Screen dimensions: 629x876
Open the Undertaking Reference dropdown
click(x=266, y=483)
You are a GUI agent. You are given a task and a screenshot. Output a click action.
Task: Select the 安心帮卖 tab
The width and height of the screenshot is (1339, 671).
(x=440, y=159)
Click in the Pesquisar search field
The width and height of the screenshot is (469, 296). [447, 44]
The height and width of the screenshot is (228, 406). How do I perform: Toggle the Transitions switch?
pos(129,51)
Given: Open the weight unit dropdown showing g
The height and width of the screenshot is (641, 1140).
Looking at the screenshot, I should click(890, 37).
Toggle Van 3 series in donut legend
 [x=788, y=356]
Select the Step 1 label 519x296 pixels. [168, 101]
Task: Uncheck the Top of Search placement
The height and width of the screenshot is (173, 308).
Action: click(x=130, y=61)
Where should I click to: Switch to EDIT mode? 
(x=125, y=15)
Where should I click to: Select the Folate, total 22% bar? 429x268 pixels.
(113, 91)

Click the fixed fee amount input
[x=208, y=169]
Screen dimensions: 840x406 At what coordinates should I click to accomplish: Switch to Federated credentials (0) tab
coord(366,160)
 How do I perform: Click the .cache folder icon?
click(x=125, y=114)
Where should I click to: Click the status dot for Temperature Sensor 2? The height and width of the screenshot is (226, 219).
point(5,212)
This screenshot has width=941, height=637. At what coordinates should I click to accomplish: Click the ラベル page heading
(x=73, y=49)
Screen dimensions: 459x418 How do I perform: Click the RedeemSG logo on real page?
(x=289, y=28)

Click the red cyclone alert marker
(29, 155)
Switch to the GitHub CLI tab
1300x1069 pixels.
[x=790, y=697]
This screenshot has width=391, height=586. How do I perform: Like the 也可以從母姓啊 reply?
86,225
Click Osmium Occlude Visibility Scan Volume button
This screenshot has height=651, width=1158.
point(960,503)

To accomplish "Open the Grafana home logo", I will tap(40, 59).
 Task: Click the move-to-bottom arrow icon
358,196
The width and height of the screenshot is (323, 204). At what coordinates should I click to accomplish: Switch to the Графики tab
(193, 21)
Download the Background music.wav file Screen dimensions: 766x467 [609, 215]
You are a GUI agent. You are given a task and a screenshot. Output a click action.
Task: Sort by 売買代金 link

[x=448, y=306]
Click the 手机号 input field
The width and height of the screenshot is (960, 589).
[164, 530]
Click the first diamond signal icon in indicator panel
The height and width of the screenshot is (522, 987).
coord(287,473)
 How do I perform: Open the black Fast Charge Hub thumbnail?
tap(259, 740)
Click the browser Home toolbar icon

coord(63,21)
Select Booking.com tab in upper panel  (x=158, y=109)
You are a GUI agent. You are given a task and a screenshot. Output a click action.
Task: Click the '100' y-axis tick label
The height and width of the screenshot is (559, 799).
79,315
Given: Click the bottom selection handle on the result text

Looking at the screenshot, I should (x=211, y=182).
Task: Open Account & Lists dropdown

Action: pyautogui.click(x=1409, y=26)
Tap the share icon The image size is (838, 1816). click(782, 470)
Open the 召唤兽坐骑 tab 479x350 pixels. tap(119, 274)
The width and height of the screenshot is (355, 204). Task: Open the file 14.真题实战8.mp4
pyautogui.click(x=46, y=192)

+ + + + + + +

TASK BRIEF:
Every record above belongs in the answer, reproduced exactly.

TASK RESULT:
Screen dimensions: 629x876
Open the Undertaking Reference dropdown
click(x=266, y=483)
You are a GUI agent. You are given a task and a screenshot. Output a click action.
Task: Select the 安心帮卖 tab
The width and height of the screenshot is (1339, 671).
(x=440, y=159)
Click in the Pesquisar search field
The width and height of the screenshot is (469, 296). [447, 44]
The height and width of the screenshot is (228, 406). How do I perform: Toggle the Transitions switch?
pos(129,51)
Given: Open the weight unit dropdown showing g
The height and width of the screenshot is (641, 1140).
Looking at the screenshot, I should click(890, 37).
Toggle Van 3 series in donut legend
 [x=788, y=356]
Select the Step 1 label 519x296 pixels. [168, 101]
Task: Uncheck the Top of Search placement
The height and width of the screenshot is (173, 308).
Action: click(x=130, y=61)
Where should I click to: Switch to EDIT mode? 
(x=125, y=15)
Where should I click to: Select the Folate, total 22% bar? 429x268 pixels.
(113, 91)

Click the fixed fee amount input
[x=208, y=169]
Screen dimensions: 840x406 At what coordinates should I click to accomplish: Switch to Federated credentials (0) tab
coord(366,160)
 How do I perform: Click the .cache folder icon?
click(x=125, y=114)
Where should I click to: Click the status dot for Temperature Sensor 2? The height and width of the screenshot is (226, 219).
point(5,212)
This screenshot has width=941, height=637. At what coordinates should I click to accomplish: Click the ラベル page heading
(x=73, y=49)
Screen dimensions: 459x418 How do I perform: Click the RedeemSG logo on real page?
(x=289, y=28)

Click the red cyclone alert marker
(29, 155)
Switch to the GitHub CLI tab
1300x1069 pixels.
[x=790, y=697]
This screenshot has width=391, height=586. How do I perform: Like the 也可以從母姓啊 reply?
86,225
Click Osmium Occlude Visibility Scan Volume button
This screenshot has height=651, width=1158.
point(960,503)

To accomplish "Open the Grafana home logo", I will tap(40, 59).
 Task: Click the move-to-bottom arrow icon
358,196
The width and height of the screenshot is (323, 204). At what coordinates should I click to accomplish: Switch to the Графики tab
(193, 21)
Download the Background music.wav file Screen dimensions: 766x467 [609, 215]
You are a GUI agent. You are given a task and a screenshot. Output a click action.
Task: Sort by 売買代金 link

[x=448, y=306]
Click the 手机号 input field
The width and height of the screenshot is (960, 589).
[164, 530]
Click the first diamond signal icon in indicator panel
The height and width of the screenshot is (522, 987).
coord(287,473)
 How do I perform: Open the black Fast Charge Hub thumbnail?
tap(259, 740)
Click the browser Home toolbar icon

coord(63,21)
Select Booking.com tab in upper panel  (x=158, y=109)
You are a GUI agent. You are given a task and a screenshot. Output a click action.
Task: Click the '100' y-axis tick label
The height and width of the screenshot is (559, 799).
79,315
Given: Click the bottom selection handle on the result text

Looking at the screenshot, I should (x=211, y=182).
Task: Open Account & Lists dropdown

Action: pyautogui.click(x=1409, y=26)
Tap the share icon The image size is (838, 1816). click(782, 470)
Open the 召唤兽坐骑 tab 479x350 pixels. tap(119, 274)
The width and height of the screenshot is (355, 204). Task: Open the file 14.真题实战8.mp4
pyautogui.click(x=46, y=192)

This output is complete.